6 Plan to spend at least a half hour writing your Craigslist post. Write down every trim package and option your car includes (look them up to make sure you got the names and spellings right). Write a description of the car. Write honest reasons why you decided to sell (if you don’t every single person will ask). Edit your photos down to the best dozen or so and upload them and share the VIN and total mileage. Send it to friends for editing suggestions. A well-written post with good photos will do better than one that is poorly written and light on details.

7 It’s clear from my experiences that PRICE IS EVERYTHING. Craigslist is a market and the biggest variable in how many and how strongly people responded to my posts was price alone. During my first attempt, I put my car up just below the Kelly Blue Book price. I got zero bites. I went and got a terribly low-balled trade-in offer, and came back to relist it about 20% cheaper than before (still thousands more than my trade-in offer). My phone rang like crazy. People respond to a deal.
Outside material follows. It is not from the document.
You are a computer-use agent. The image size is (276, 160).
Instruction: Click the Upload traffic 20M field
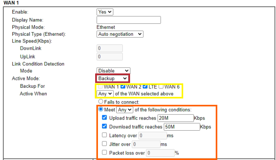tap(176, 118)
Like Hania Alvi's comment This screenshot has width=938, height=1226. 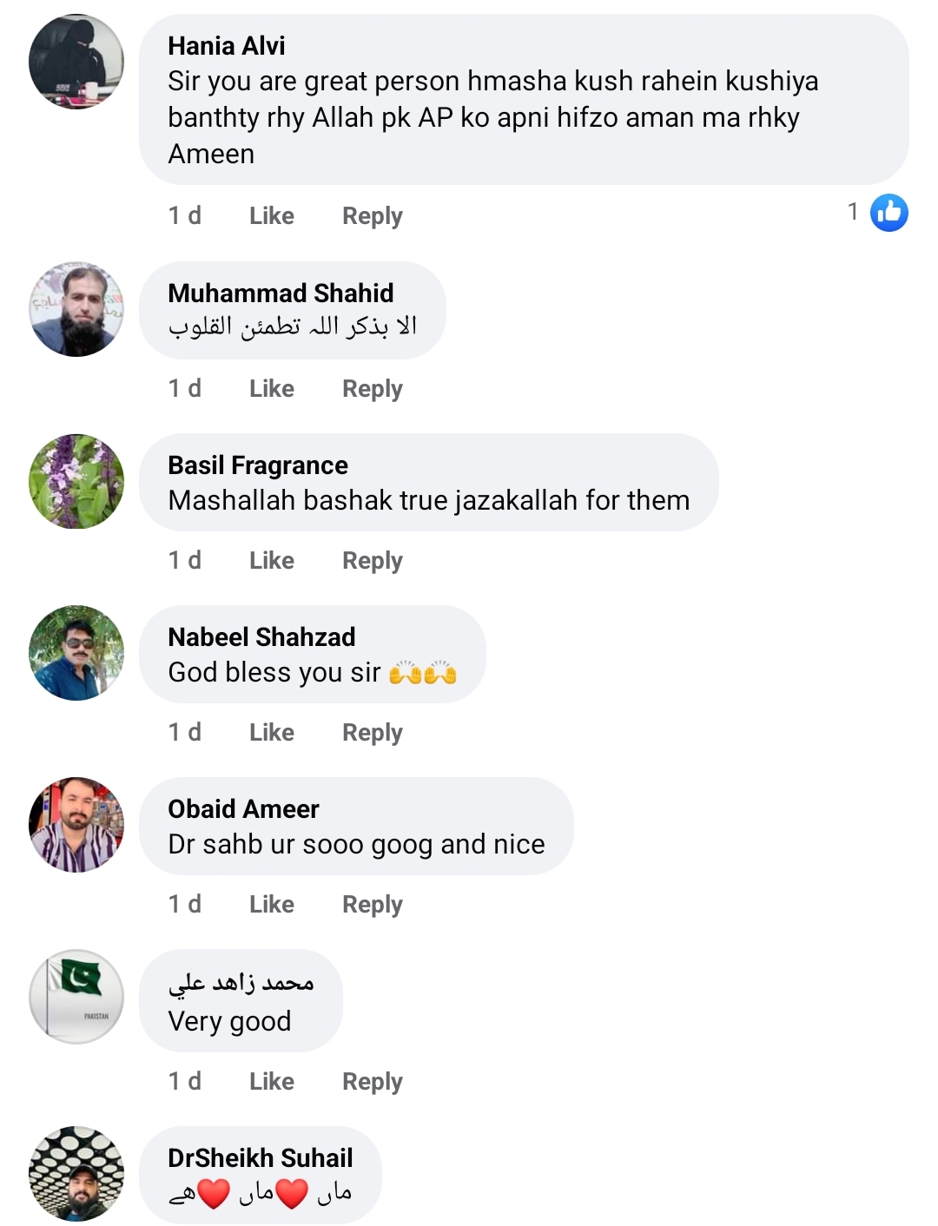[271, 215]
8 If someone wants to come test drive your car, tell them you will hold the car for them and not sell it to anyone else until after they’ve seen it, whether or not you’ve gotten any other offers to check it out. It’s both a courteous promise to make (and follow through on) but it also lets the person know you may have other offers.

9 If someone test drives and likes the car, they will likely start with low-ball offers. This is completely natural. If you’ve ever seen car shows on TV, everyone comes in with low offers, then the person selling comes down slightly, and slowly the buyer ramps up the price to something in the middle. This is the negotiation “dance.”

It’s easy to watch that stuff on TV and not get emotionally involved. But when you’re standing next to your own car that you need to sell, everything feels SO HIGH STAKES. When someone starts offering you a low amount, it can be tough to rebuff their offer, but try and hold firm, maybe come down from your listed price a bit (if you’re comfortable with it). Instead of being worried you won’t sell your car, worry about selling it too cheap. Chances are if you priced your car right, you will get several calls, and you’ll likely get multiple low offers from the first few people that come to check it out. It’s up to you to get as much as you can from the sale.

10 Make sure you have your affairs in order so when you accept an offer, you can close the deal quickly. That means have your car’s title ready to be signed over to the new owner. Google your state’s DMV ahead of time to find out what needs to be filled out when sold. In my state of Oregon, I just needed to submit a form online with the new owner’s name and some information about my car, all of which I got during our sale.

11 The final step is accepting the money and handing over the keys and the title. This is a precarious place to be—you have two complete strangers trusting each other with thousands of dollars worth of money and cars as they swap hands. In my case, it was all cash, which I had my bank verify, count, and deposit into my account before I handed the car over.

In the end, I sold my car below Kelly Blue Book, but more than a dealer offered me as a trade-in, so it was a positive experience overall.


These tips assume you’re flexible on time and can spend a week or two selling your car and also that you’re ok with not having a car until you get your new one (I had to ride my bike everywhere for about a week between cars).